What is expected →
Copy exactly the lines of the data below that run from the line holding "This screenshot has" through the line holding "The height and", both ends included.

Provided entries →
————
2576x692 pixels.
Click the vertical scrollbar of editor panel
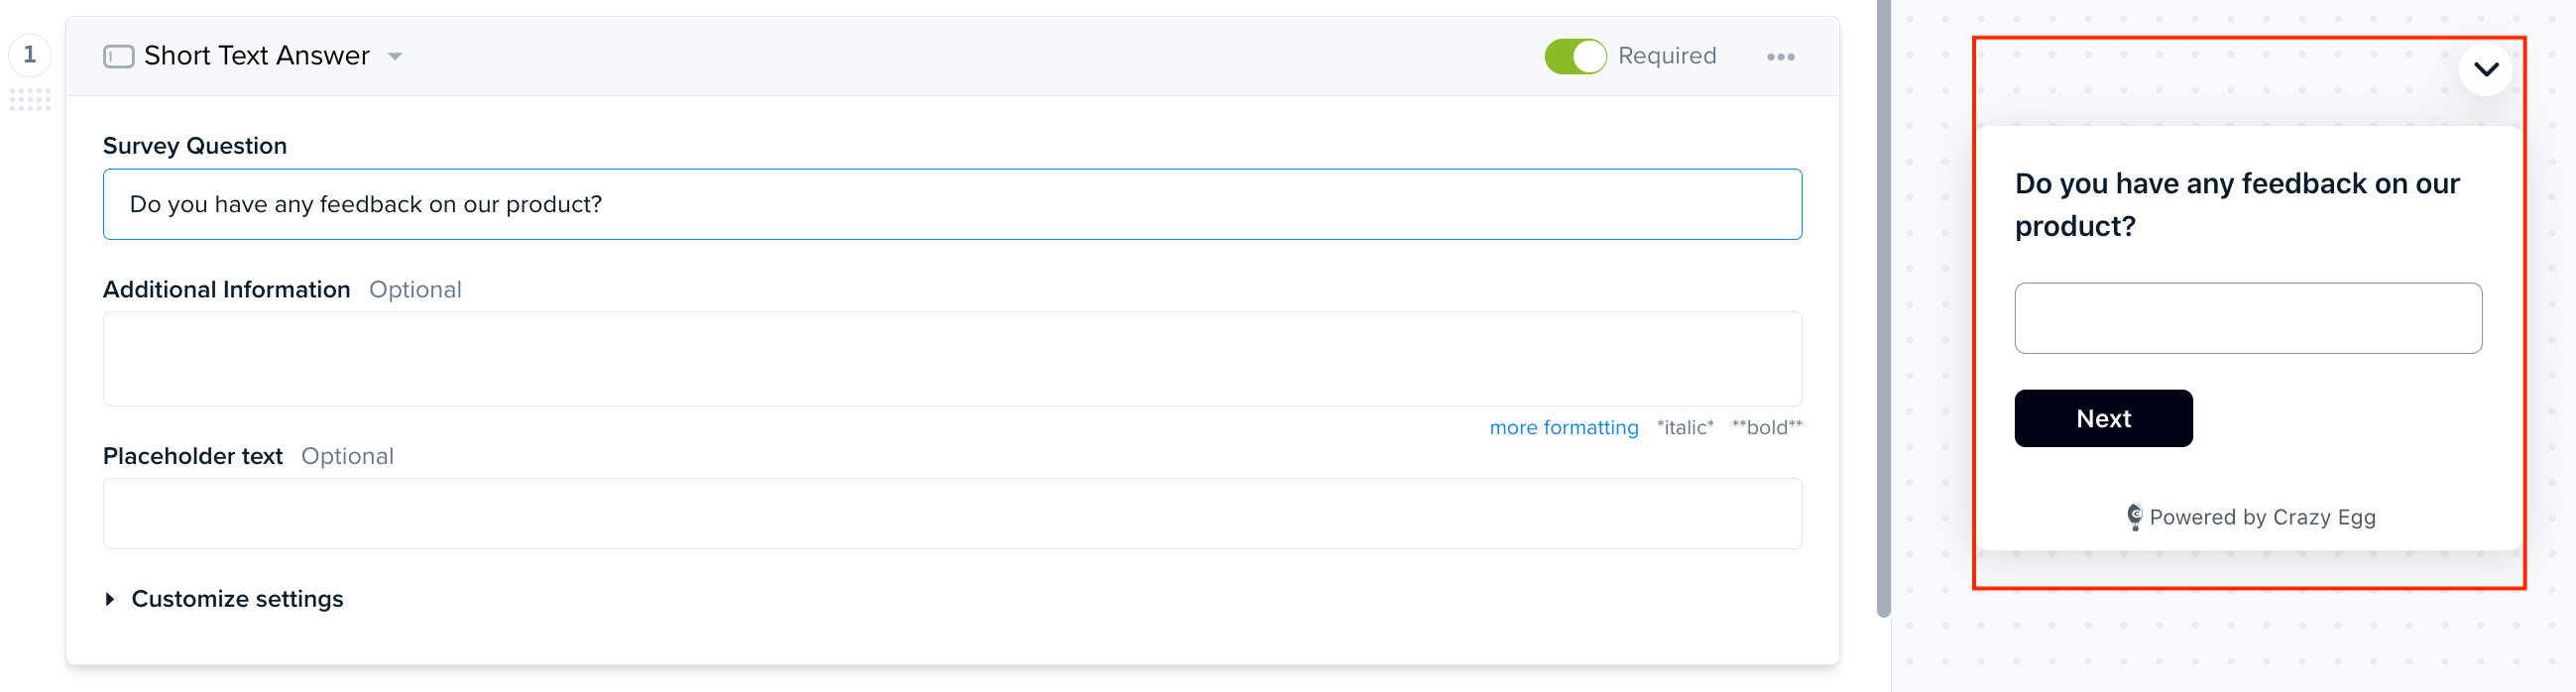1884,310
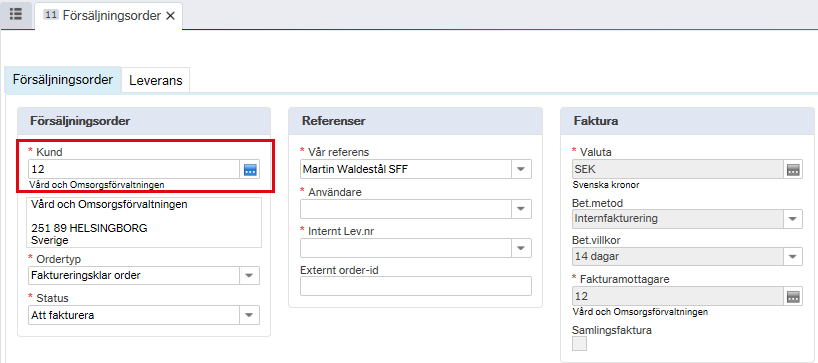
————
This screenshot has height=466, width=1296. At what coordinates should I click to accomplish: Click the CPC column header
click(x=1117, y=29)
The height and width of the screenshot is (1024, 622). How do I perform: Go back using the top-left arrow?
————
Response below →
This screenshot has height=466, width=1296. At what coordinates should I click to accomplish: Click the CPC column header
click(x=1117, y=29)
The height and width of the screenshot is (1024, 622). How do I perform: Go back using the top-left arrow?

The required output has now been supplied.